**Trecho do texto**
Leia a entrevista concedida ao Portal do PSTU por José Moreno Pau, ativista da Corrente Vermelha e militante do PRT-IR, seção da Liga Internacional dos Trabalhadores. Na entrevista a Roberto Barros, feita em julho deste ano, Moreno fala sobre a situação do governo de Zapatero, do PSOE, do ascenso do movimento operário, da luta dos imigrantes e do plebiscito da Constituição Européia.

Qual é a natureza da nova situação na relação de forças da Europa? Que relação há entre recentes greves operárias, movimentos antiglobalização e a própria luta antiguerra no Velho Continente?
Já há alguns anos na Europa está se produzindo um ascenso do movimento de massas que já está assumindo uma importante composição operária – diferentemente de importantes mobilizações antiglobalização em Gênova, por exemplo, onde os trabalhadores tinham presença diluída –, como observamos na greve dos trabalhadores estatais na França, nas “mobilizações de segundas-feiras” na Alemanha, em greves gerais na Itália, com a participação de milhões e, ainda, na própria greve geral de 20 de junho de 2002, na Espanha. Tudo isso desembocou no movimento internacional contra a guerra imperialista no Iraque. No Estado espanhol, tivemos as mais importantes mobilizações antiguerra em nível mundial, diga-se, em proporção. Mais de 90% da população estava contra a guerra e, no dia 15 de fevereiro de 2003, entre 6 e 7 milhões foram às ruas. Essa foi uma mobilização que superou todas as expectativas e que não pôde ser controlada nem pela burocracia sindical nem pela social-democracia.

Qual era a composição social do movimento antiguerra? Que dinâmica assumiu?

**Tarefa a realizar**
Prossiga a entrevista sobre as lutas operárias e antiguerra na Europa a partir da última frase do texto, dando continuidade ao diálogo.

**Extrato do material**

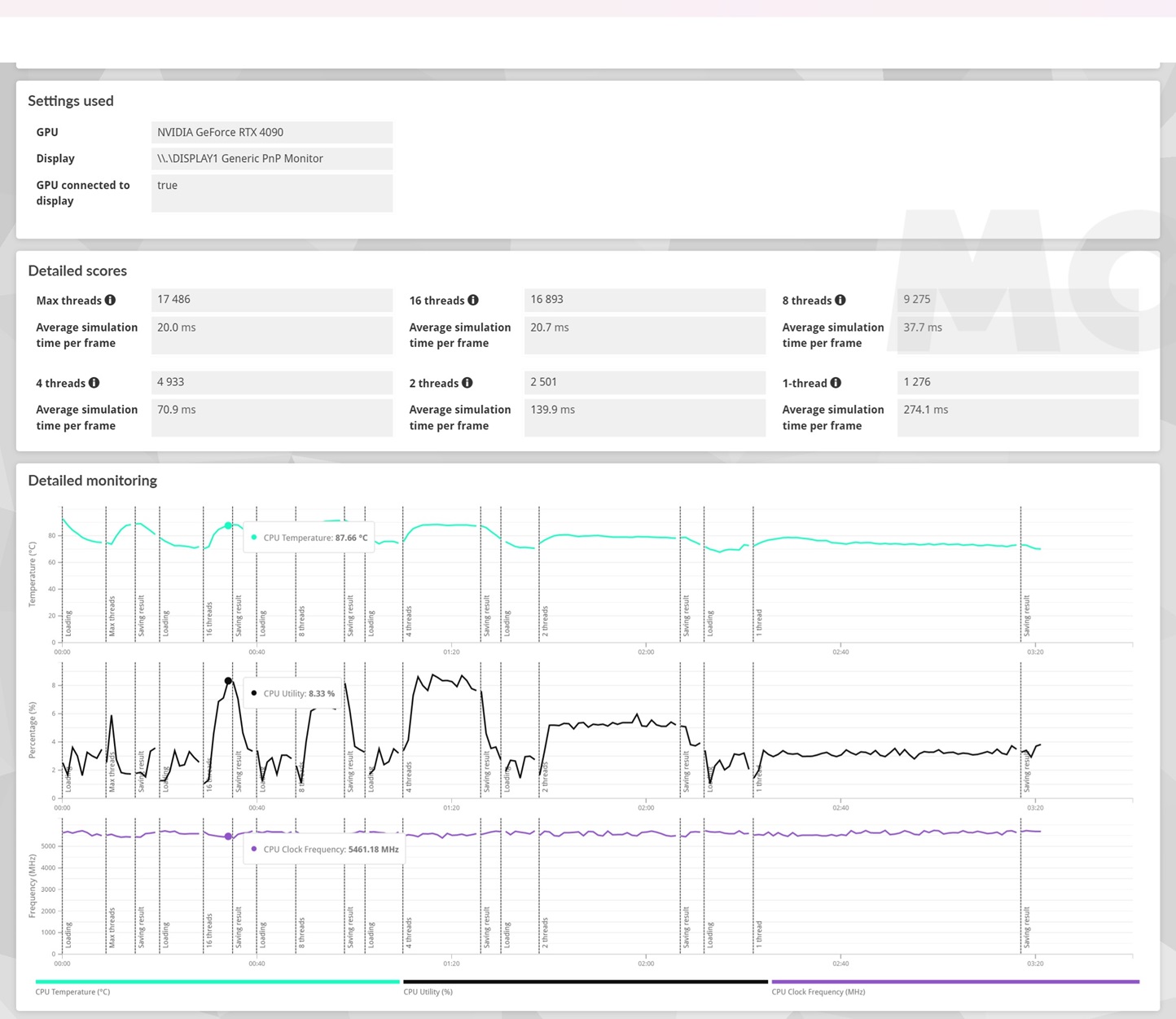The width and height of the screenshot is (1176, 1019).
Task: Click the 1-thread score value 1 276
Action: click(x=1017, y=382)
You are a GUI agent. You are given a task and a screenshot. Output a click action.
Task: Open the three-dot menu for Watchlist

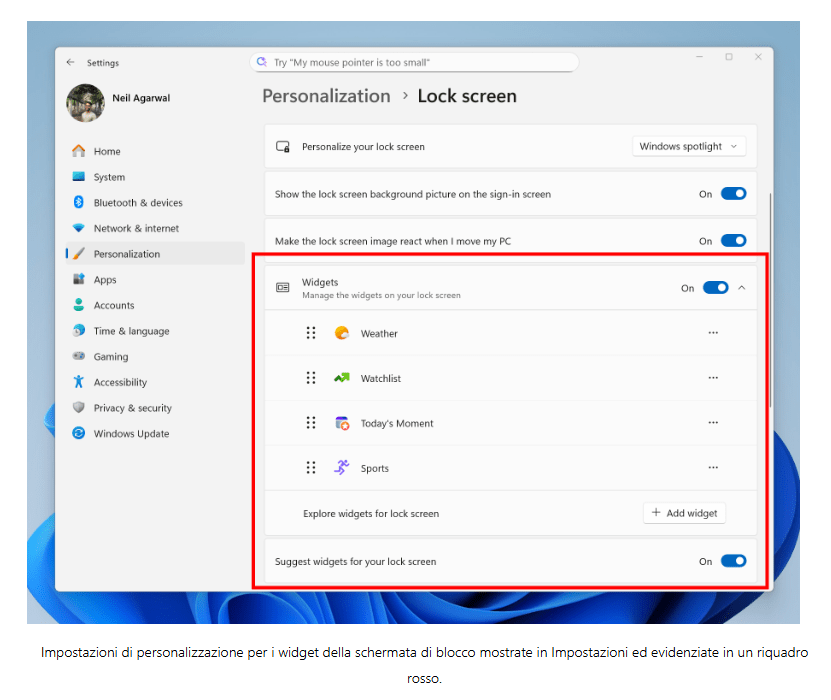[x=713, y=378]
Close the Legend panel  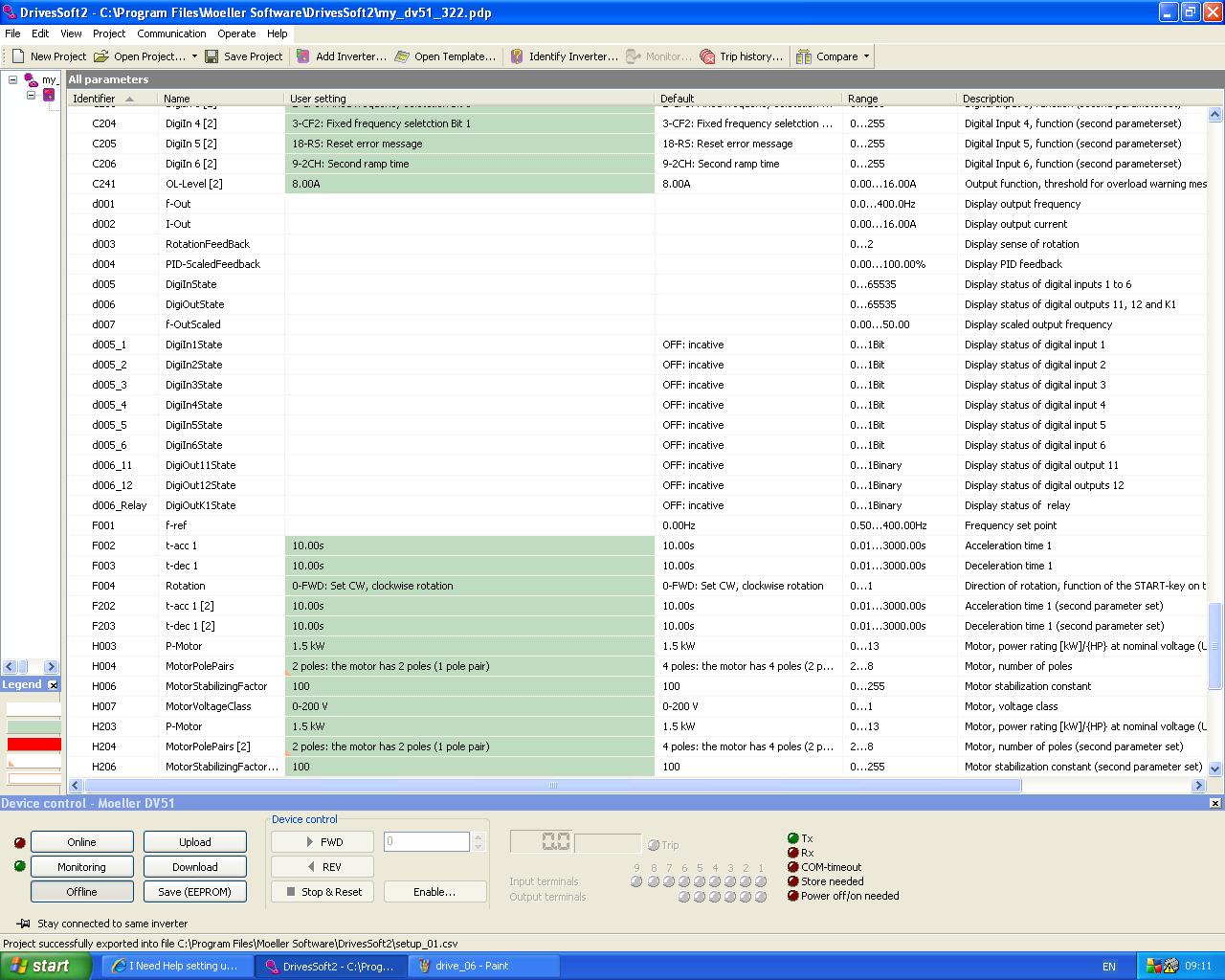[x=54, y=684]
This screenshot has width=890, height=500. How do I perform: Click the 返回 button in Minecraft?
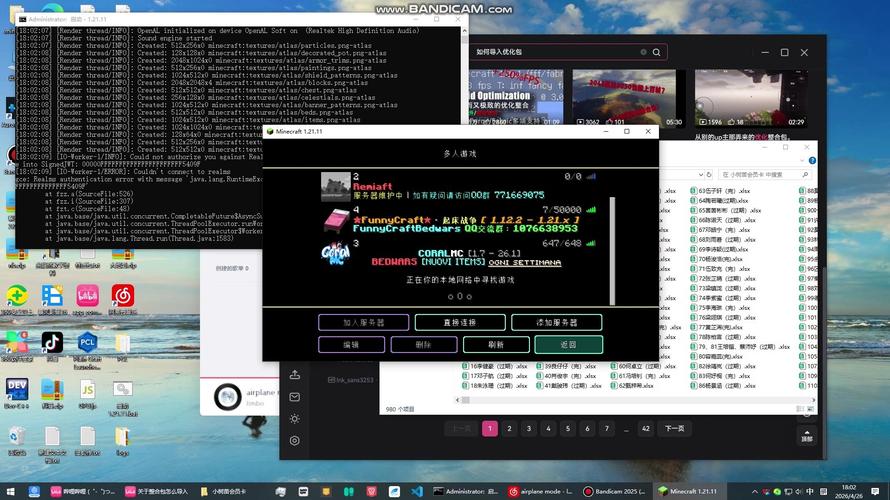coord(568,344)
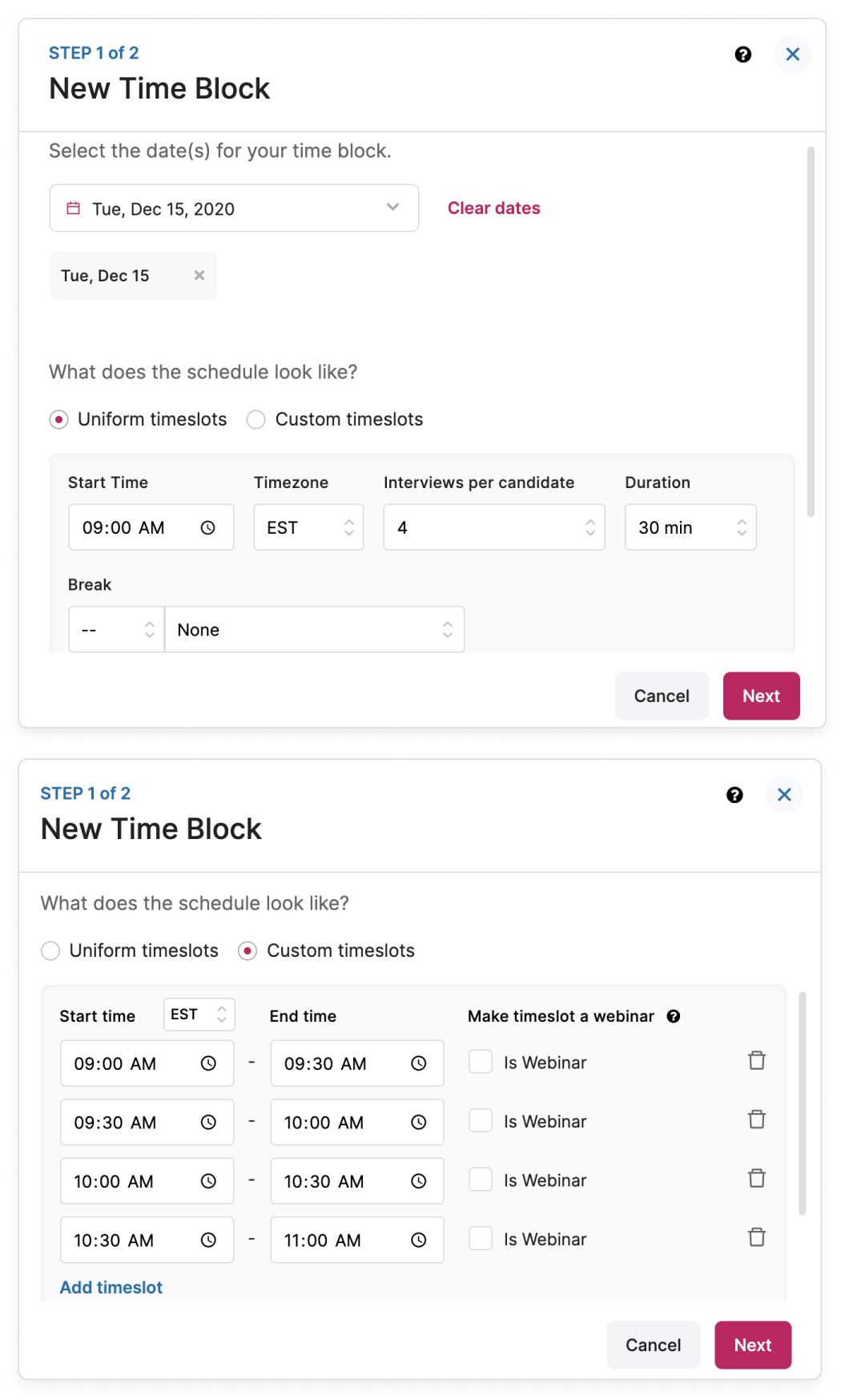Remove the Tue, Dec 15 date chip

[199, 276]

**Resposta escrita**
Havia realmente de tudo: operários, jovens estudantes, pequena-burguesia. Foi algo bastante heterogêneo e popular. Porém, pôde-se observar que o papel dos trabalhadores não estava de todo diluído porque, em primeiro lugar, houve uma greve geral – na verdade, uma paralisação de 15 minutos – convocada pela CES [Confederação Européia de Sindicatos]. Mas depois se convocou na Espanha uma greve geral, à qual Comissões Operárias [principal central sindical do país – antigamente sob direção do partido comunista e agora mais próxima ao PSOE –, tendo o PC como “minoria crítica] negou-se a apoiar, e houve divisões no sindicato majoritário. A UGT [segunda maior central sindical, sob influência da social-democracia] convocou uma paralisação de quatro horas e, ainda assim, saíram mais de meio milhão de trabalhadores somente em Madri, para que se veja a importância desta mobilização. Portanto, a classe operária estava envolvida – e não diluída –, participando ativamente do processo com seus próprios métodos de combate. O fato de que não tenha participado mais intensamente deve-se fundamentalmente à traição da burocracia sindical, em especial de Comissões Operárias, que se negou a apoiar a paralisação de quatro horas ou a chamar uma greve maior.

De fato, o governo estava muito debilitado e, na questão do atentado [de Madri, em 11 de março de 2004] o que fez foi tentar utilizá-lo como salvação – para se manter no poder –, mentindo para toda a população e acusando o ETA [organização independentista do País Basco] como responsável. Isso fez com que o governo caísse pela via eleitoral, porque as eleições foram dois dias depois. Se atrasasse uma semana, as coisas poderiam ter sido diferentes… Houve inclusive mobilizações no período pré-eleitoral que eram ilegais e se aventou a tentativa de estabelecer um Estado de Sítio – configurando uma situação próxima à crise revolucionária nestas semanas, nas quais poderia ter caído o governo.

E como evoluiu a situação? Que desfecho teve a crise?
Não digo que haja estourado uma crise de dimensão revolucionária, mas esteve colocada esta possibilidade, com a entrada do movimento operário, com a crise política que se formou depois do 11 de Março, com mobilizações espontâneas um dia antes das eleições.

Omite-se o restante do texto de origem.